For the rest of their holiday Gary was able to use his projected telepathy to allow people to understand him, despite having no knowledge of the language.  Though Gary could not understand when others replied in Italian, he was able to communicate effectively enough, letting them know - with varying reactions - that he could not speak the language, but they could hear his thoughts.  Some of them, like the waiter, were alarmed by this, whilst others felt a surge of understanding, having heard about Gary before, but never expecting to actually meet him.
                Gary began to realise that, even though he was unable to always understand others, there was something comforting about being able to, at the very least, let people know what you're thinking regardless of any other barrier that may be attempting to hinder understanding.  He started to think that he should, having been able to let everyone know what's going on in his mind for his entire life, begin to take an interest in what's going inside other people's.
                Once he returned home he enrolled in various language classes, he didn't just limit himself to spoken language, but started learning Sign and Braille.  He was fortunate and found he had a natural aptitude for language, it helped that his teachers would listen to his thoughts and could, with great ease, see where Gary was struggling and help him overcome those hurdles.

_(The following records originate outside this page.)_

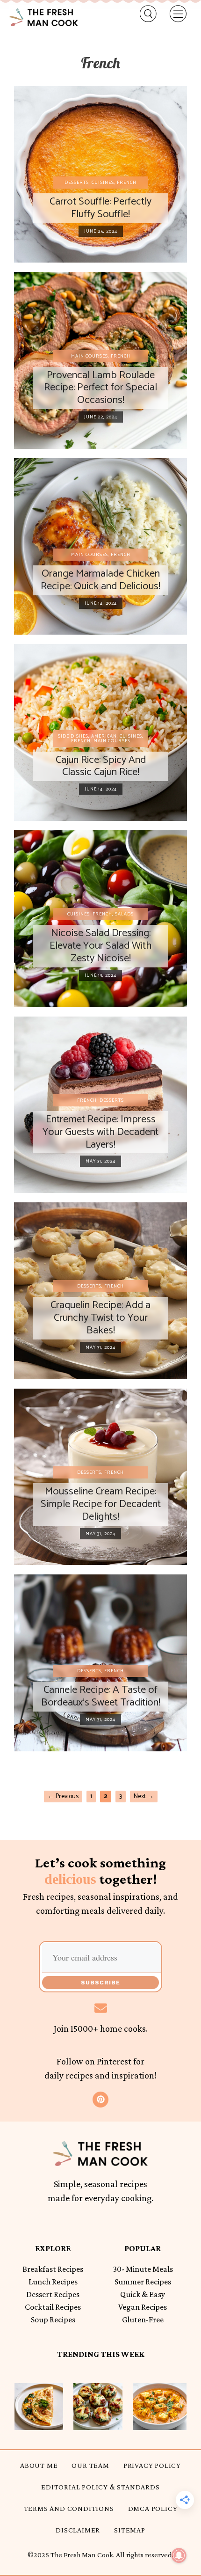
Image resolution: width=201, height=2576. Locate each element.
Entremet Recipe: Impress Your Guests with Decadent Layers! (100, 1132)
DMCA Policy (153, 2508)
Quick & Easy (142, 2294)
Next (144, 1796)
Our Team (90, 2465)
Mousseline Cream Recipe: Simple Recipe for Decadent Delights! (101, 1504)
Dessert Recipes (52, 2294)
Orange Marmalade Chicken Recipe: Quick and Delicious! (100, 580)
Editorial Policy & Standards (100, 2487)
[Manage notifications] (179, 2555)
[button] (143, 14)
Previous (63, 1796)
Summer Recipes (143, 2281)
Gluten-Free (143, 2319)
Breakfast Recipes (52, 2269)
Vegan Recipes (142, 2307)
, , (100, 182)
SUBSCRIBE (100, 1982)
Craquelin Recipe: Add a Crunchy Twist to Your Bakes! (100, 1317)
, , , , (101, 738)
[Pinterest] (100, 2100)
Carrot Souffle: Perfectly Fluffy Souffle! (100, 208)
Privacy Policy (152, 2465)
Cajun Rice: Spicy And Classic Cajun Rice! (101, 766)
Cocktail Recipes (53, 2307)
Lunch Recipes (53, 2281)
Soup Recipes (53, 2319)
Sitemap (129, 2530)
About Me (38, 2465)
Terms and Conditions (69, 2508)
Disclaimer (78, 2530)
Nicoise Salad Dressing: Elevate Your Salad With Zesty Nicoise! (100, 945)
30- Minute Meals (143, 2269)
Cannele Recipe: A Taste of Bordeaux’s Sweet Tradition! (100, 1696)
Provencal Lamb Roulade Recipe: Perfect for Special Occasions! (100, 387)
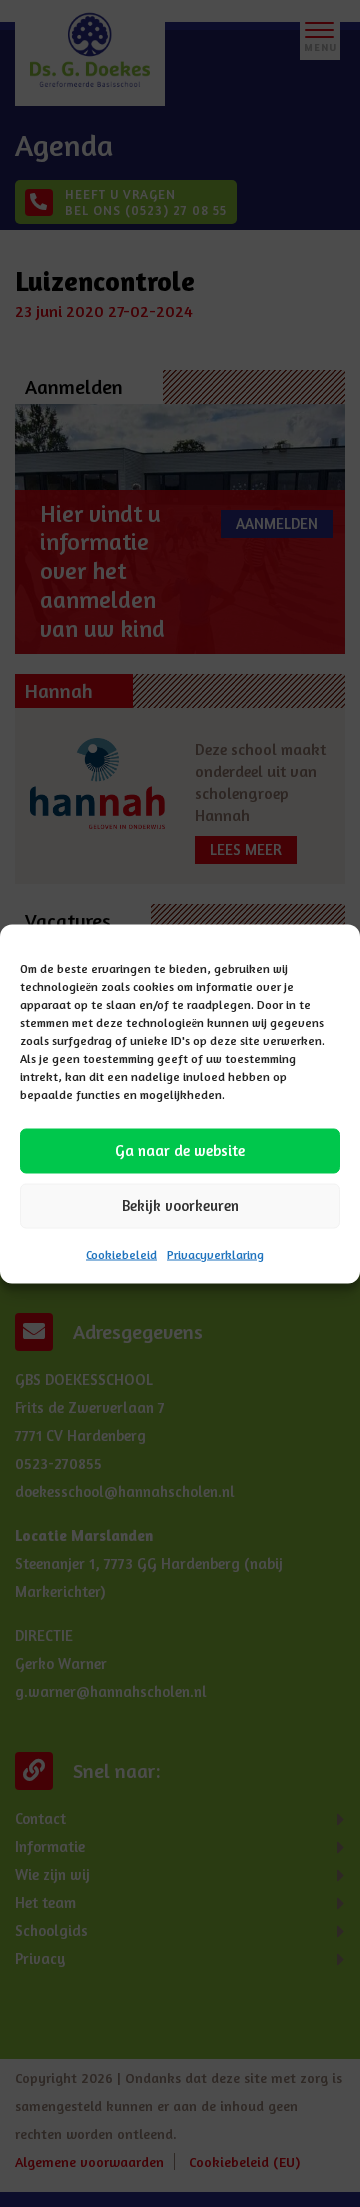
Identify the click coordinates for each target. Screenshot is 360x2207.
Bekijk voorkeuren (180, 1205)
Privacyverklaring (215, 1253)
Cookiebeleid (121, 1253)
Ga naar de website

                But conversely, Gary, as he began to work with those deprived of various senses, started to discover a new, and peculiar, side to his powers.  Gary was able to communicate the thought language of sound or sight to those who lacked either or both.  He was able to project a hitherto unknown concept towards them, as opposed to being like someone attempting to explain hearing or sight to a congenitally deaf or blind person, it was an entirely realised representation, in fact, through Gary a deaf or blind person could experience the world in a way that their condition denied them.
                And with this, Gary began to listen more, so often had he become consumed by his own thoughts, and ultimately burdened the world with a potentially constant stream of his paranoid, self-obsessed witterings that it was a new and surprising experience for him to really listen to others.  His own thoughts began to not consume himself so much, he started to realise how little he had previously looked outside of his own bubble, his little world that worried about the expectations of others, and he started, instead, to think about putting his thoughts to a better purpose, one that ultimately could help and unite people, as ultimately, Gary had realised, we do all speak the same language.
                Gary felt a weight lifted from him, as if unshackled from himself, and a responsibility to an audience of his own creation.  From those early neurotic and formative childhood years, through to his late-teenage angst about people's perception of his mind as more tawdry than those around him.  At long last his brain did not feel like something he should have to be ashamed of.
                He was thinking about this, smiling contentedly, sat in the park with his friend Mel.
                She looked at him, sitting there happily.
                Gary turned to Mel.
                "What are you thinking?" she smiled.
                Gary leaned forward and kissed her, and she kissed him back, and it wasn't just the kiss that made him happy, it was the fact that she wasn't anticipating it.